* Problem statement: The output must start at the line containing "The width and height of the screenshot is (1200, 928)." in the records below and stop at the last line, matching each line exactly and leaving out every picture.

* Task input:
--- START ---

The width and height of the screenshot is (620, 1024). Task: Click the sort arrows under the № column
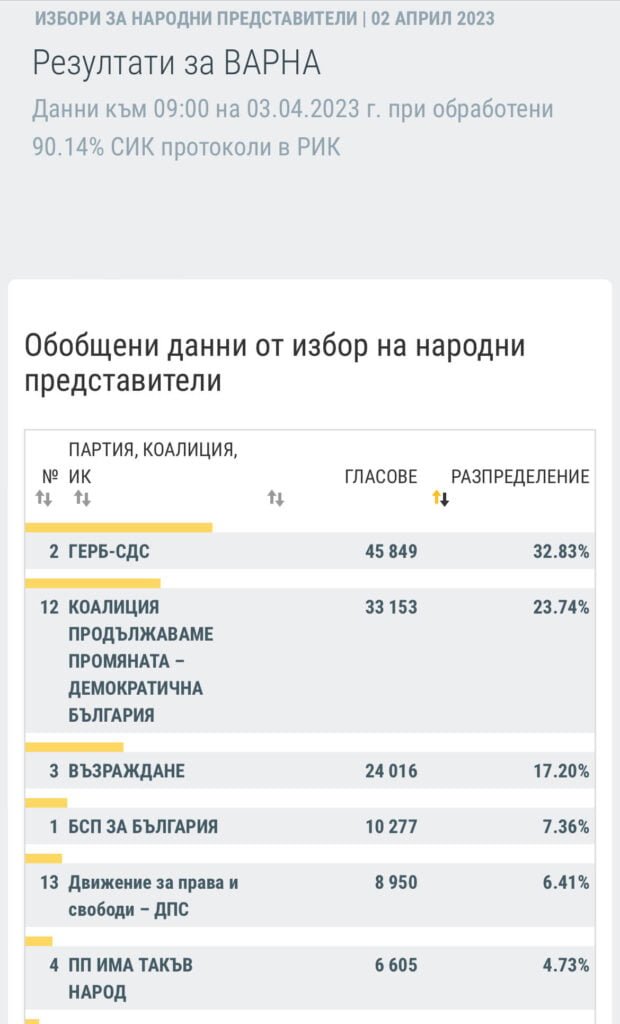[44, 498]
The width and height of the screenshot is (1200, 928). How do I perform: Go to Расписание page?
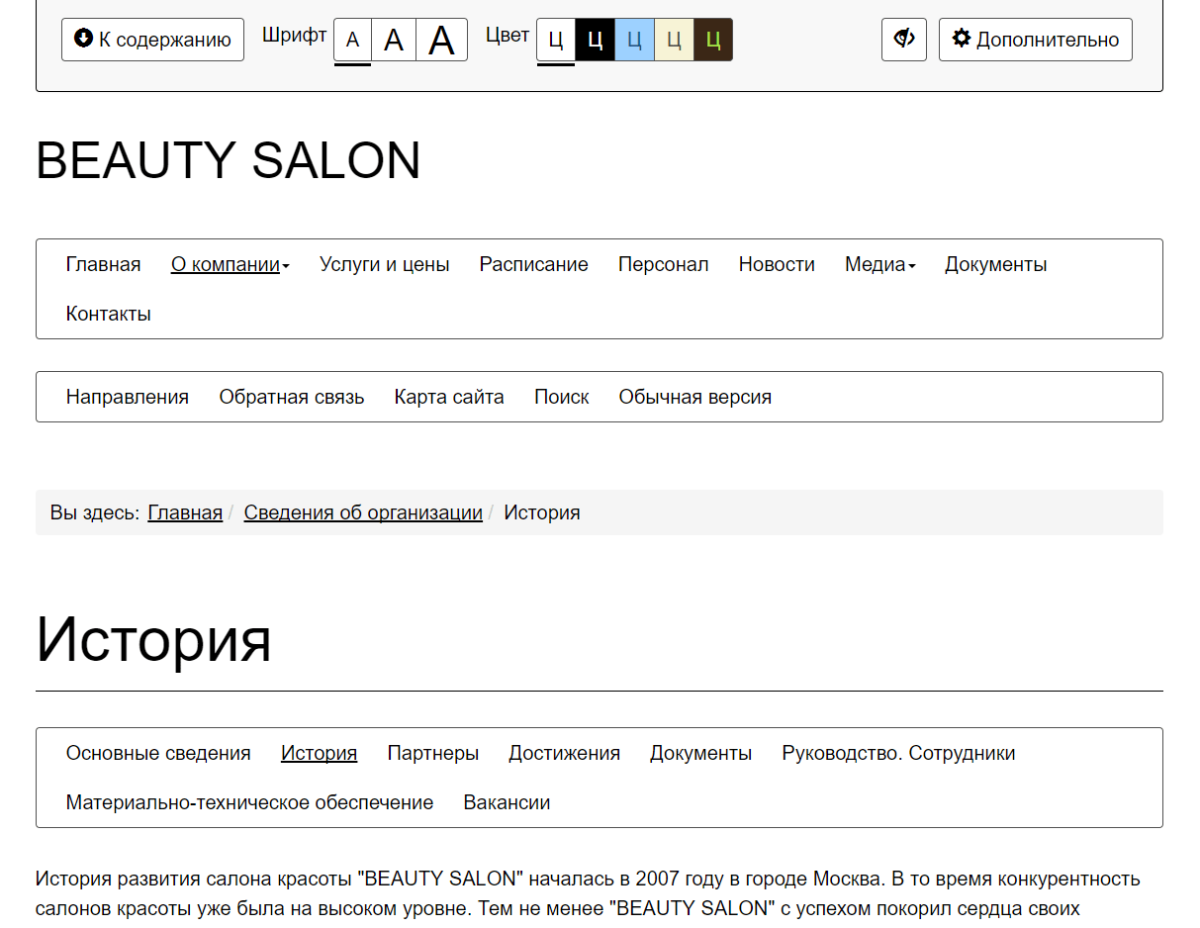(533, 265)
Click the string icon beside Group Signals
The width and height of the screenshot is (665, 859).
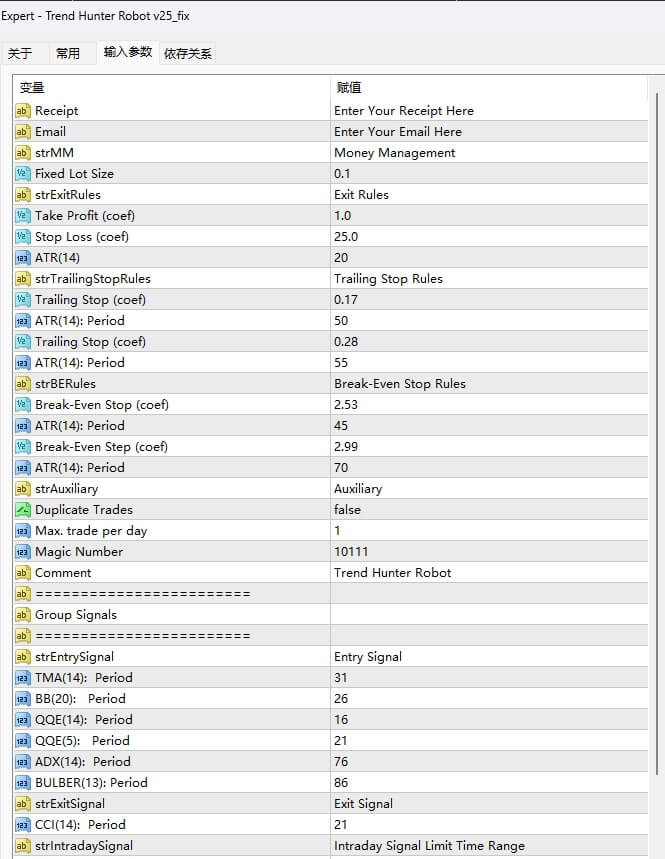click(x=23, y=615)
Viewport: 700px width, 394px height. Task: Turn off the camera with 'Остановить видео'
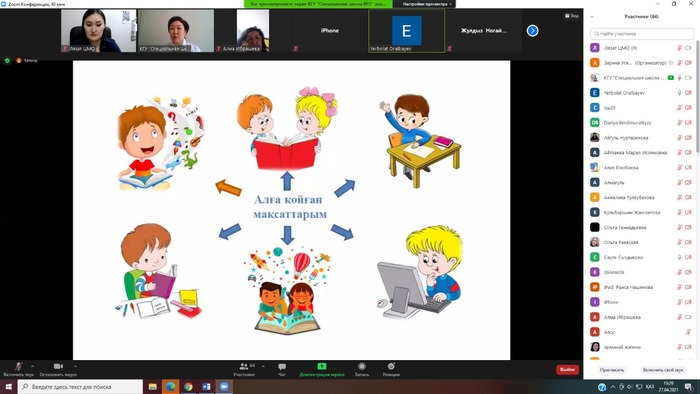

--- END ---

* Result of the exercise:
The width and height of the screenshot is (1200, 928). How do I perform: Go to Расписание page?
(533, 265)
Click the string icon beside Group Signals
The width and height of the screenshot is (665, 859).
click(x=23, y=615)
Viewport: 700px width, 394px height. Task: Turn off the camera with 'Остановить видео'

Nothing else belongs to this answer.